Februar 2020 Blog

Wie „sicher“ ist der Eigen­tums­vor­be­halt in der Insol­venz des Käufers?

Die Konjunkturdaten werden schlechter, die Anzeichen einer Krise mehren sich. In dieser Situation wähnen sich Lieferanten, die sich mit Eigentumsvorbehalten und Weiterverarbeitungs- sowie Weiterveräußerungsklauseln gegen die Insolvenzrisiken ihrer Vertragspartner absichern wollen, in Sicherheit. Diese Sicherheit ist jedoch trügerisch.

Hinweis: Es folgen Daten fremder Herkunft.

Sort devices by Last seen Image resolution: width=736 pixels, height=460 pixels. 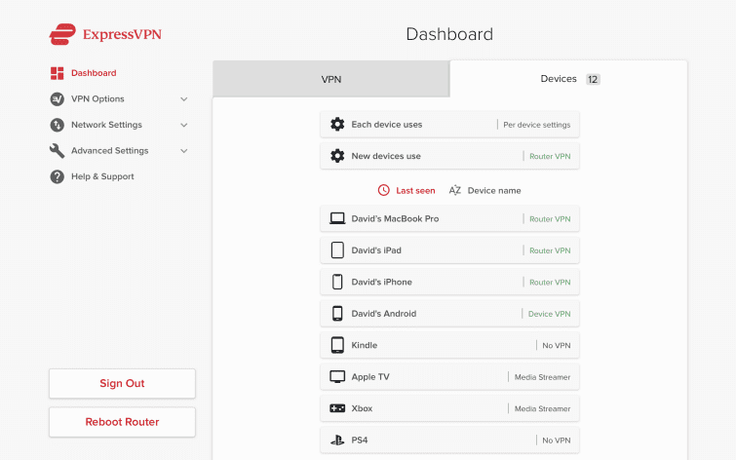407,191
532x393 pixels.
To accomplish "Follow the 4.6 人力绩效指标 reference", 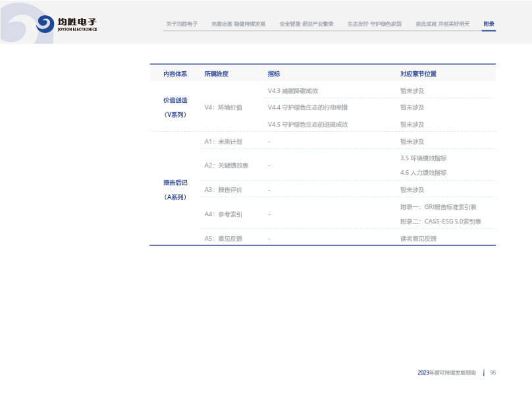I will [423, 173].
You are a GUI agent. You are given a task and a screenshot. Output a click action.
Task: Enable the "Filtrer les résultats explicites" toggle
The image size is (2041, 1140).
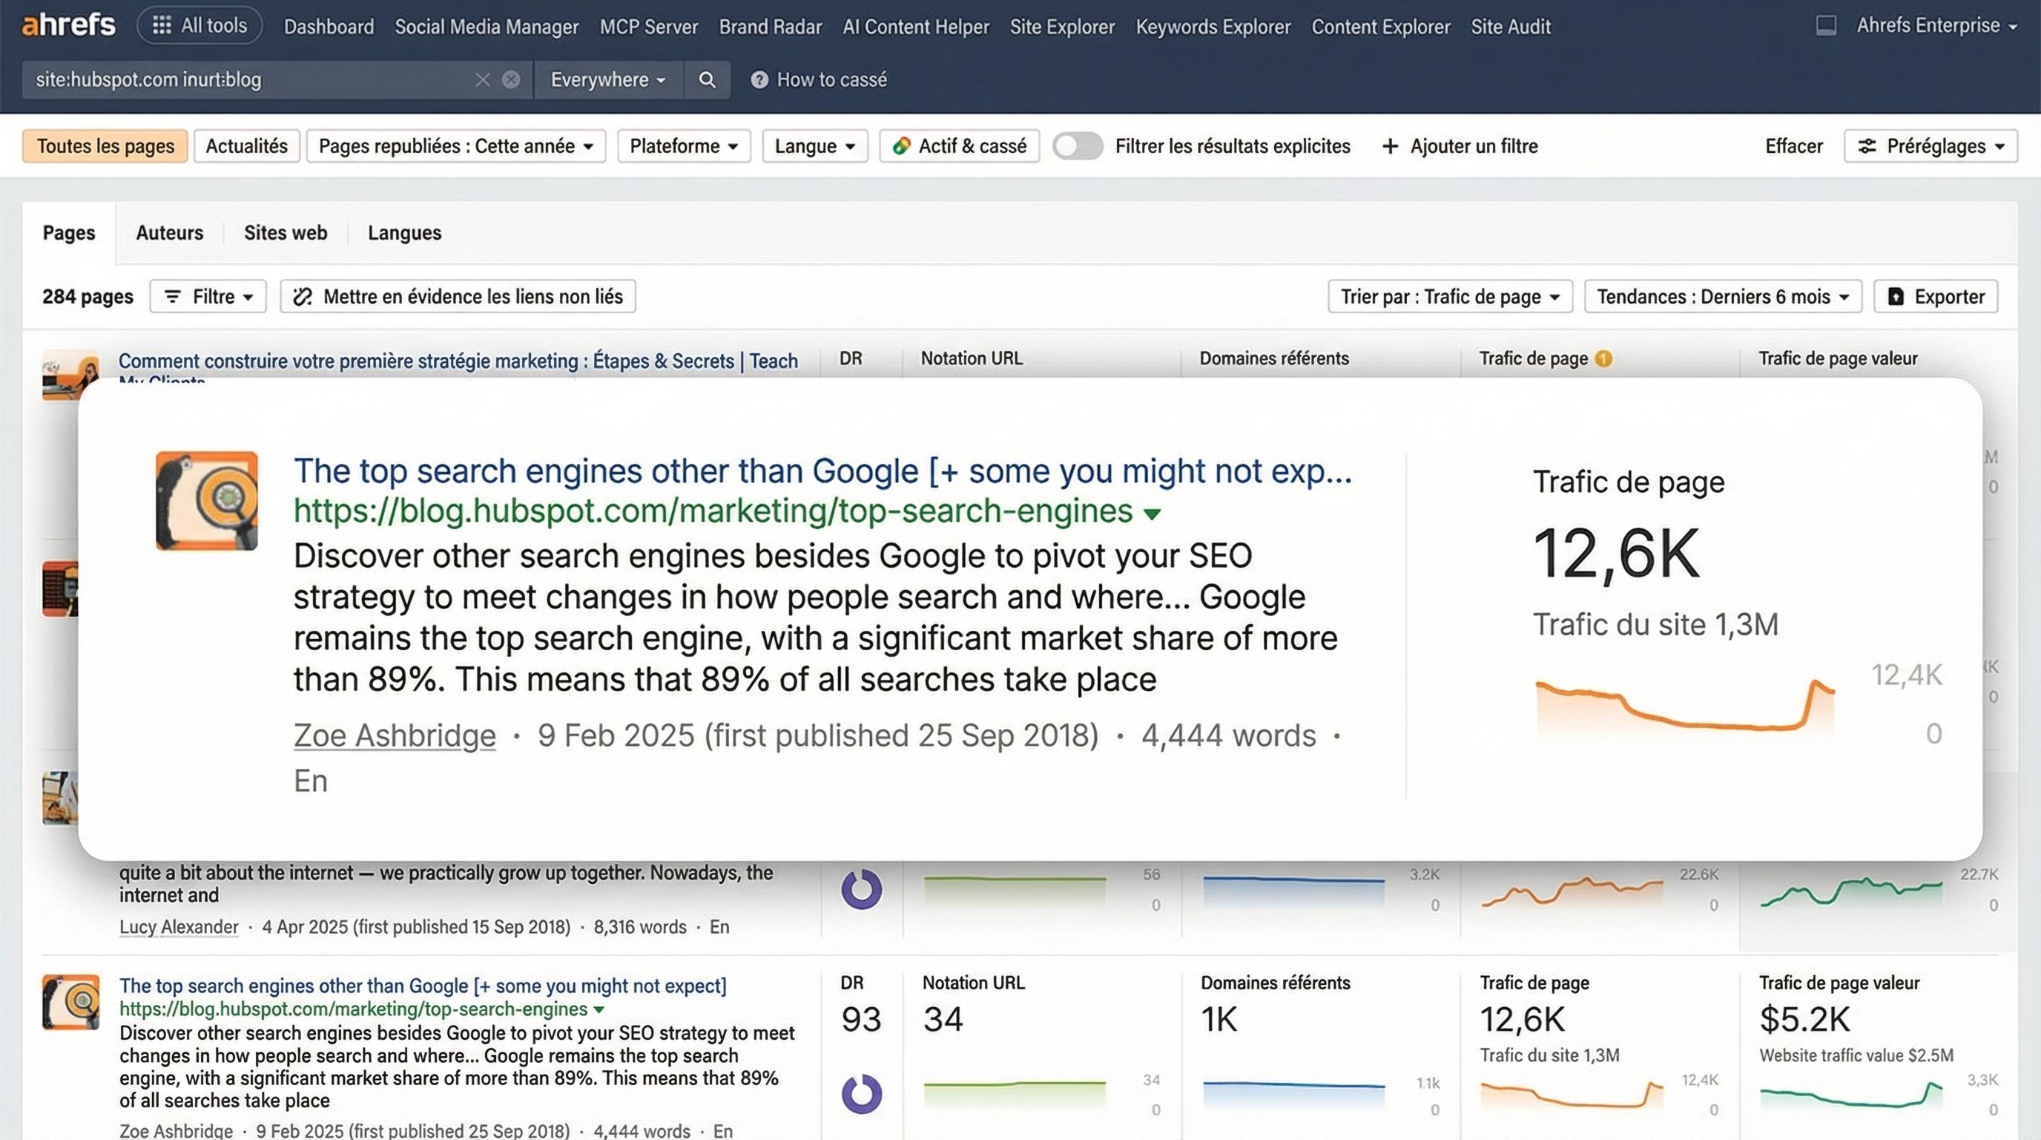pyautogui.click(x=1077, y=146)
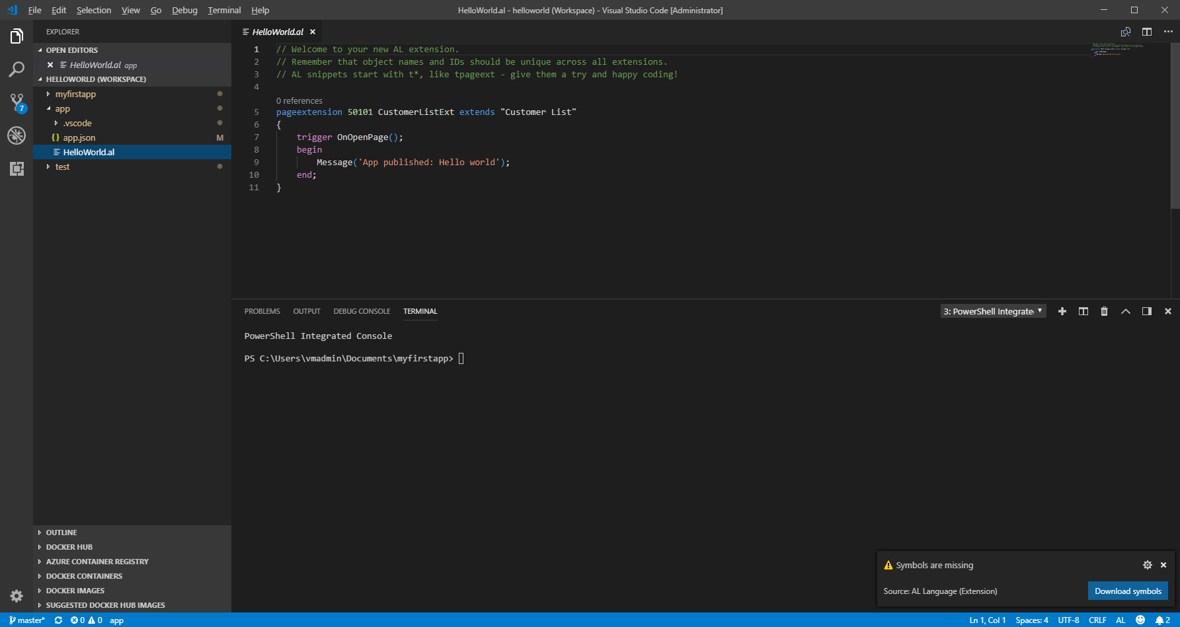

Trotzt Insolvenzantragstellung kann der Verkäufer dem Käufer nämlich nicht so ohne weiteres die Befugnis entziehen, die Ware weiter zu veräußern und den Kaufpreis einzuziehen.

Sachverhalt

Im nun vom BGH entschiedenen Fall hatte der Warenlieferant, nachdem er Kenntnis von Zahlungsschwierigkeiten seines Vertragspartners erhalten hatte, der Vertragspartnerin der Insolvenzschuldnerin angezeigt, dass der Verkaufserlös an sie abgetreten sei. Die Vertragspartnerin zahlte den Betrag dennoch an den Rechtsanwalt der Insolvenzschuldnerin aus. Von dort wurden zunächst Nachunternehmer bezahlt und der Restbetrag an die Insolvenzschuldnerin ausgekehrt, die unmittelbar nach Erhalt des Restgeldes einen Antrag auf Eröffnung des Insolvenzverfahrens stellte. Der vorläufige Insolvenzverwalter zog das Kontoguthaben zur Insolvenzmasse. Mit der Klage verlangte der Lieferant die Auszahlung des Verkaufserlöses in Höhe der eigenen Kaufpreisforderung.

Entscheidung

Nachdem das Landgericht der Klage stattgegeben und das OLG die Klage abgewiesen hatte, hat der BGH den Rechtsstreit zur weiteren Sachaufklärung an das OLG zurückverwiesen.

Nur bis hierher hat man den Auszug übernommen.